Multilevel Vehicle Design for Performance, Safety, and Maintainability Including Geometry Considerations

Principal Investigators
Panos Papalambros, Michael Kokkolaras (U. of Michigan)

University Researchers
Greg Hulbert, Matt Reed, Hosam Fathy, Zheng Dong Ma, Zoran Filipi (U. of Michigan)

Industry
Ramprasad Krishnamachari (General Dynamics Land Systems)
Nick Tzannetakis (LMS/Noesis)

Government
Sudhakar Arepally, David Gorsich (TARDEC)

Students
Kwang Jae Lee, Michael Alexander (U. of Michigan)

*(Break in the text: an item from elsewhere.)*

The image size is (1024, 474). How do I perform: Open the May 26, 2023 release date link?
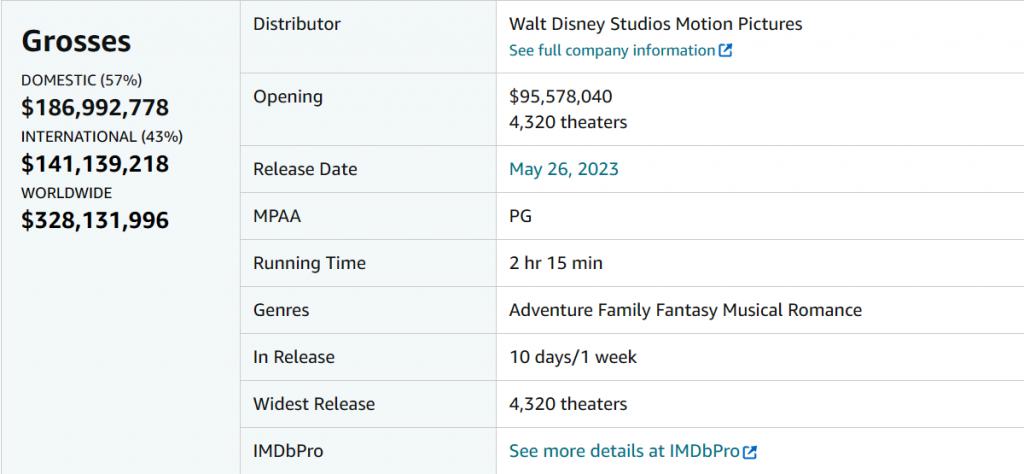(563, 169)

Army vehicles are designed for multiple objectives including performance, reliability, maintainability, and safety while considering a wide range of operating environments. In the past we developed decomposition-based methodologies for hierarchical, multilevel vehicle design optimization and integrated them with several design under uncertainty methods and numerical techniques for uncertainty propagation for a variety of uncertainty types. So far, we have not accounted for geometry, i.e., three-dimensional representation of the components comprising the vehicle and their impact on various attributes. For example, the location of engine, batteries, generator(s), motor(s), fuel tank, etc., affect maintainability, survivability, and vehicle dynamics in hybrid trucks; the configuration of the propulsion system affects thermal management and the design of cooling systems; cabin design of military vehicles and integration of tactical and weapon systems affect safety. The first objective of this research is to integrate component geometry into our optimal design methodologies in order to design for the aforementioned objectives. The second objective is to utilize/extend the multilevel design framework to predict the impact of unexpected events (e.g., blasts or accidents) to vehicle designs and its propagation to vehicle subsystems such as structure, interior cabin, etc. to assess effects on the soldier and create design alternatives for increased survivability.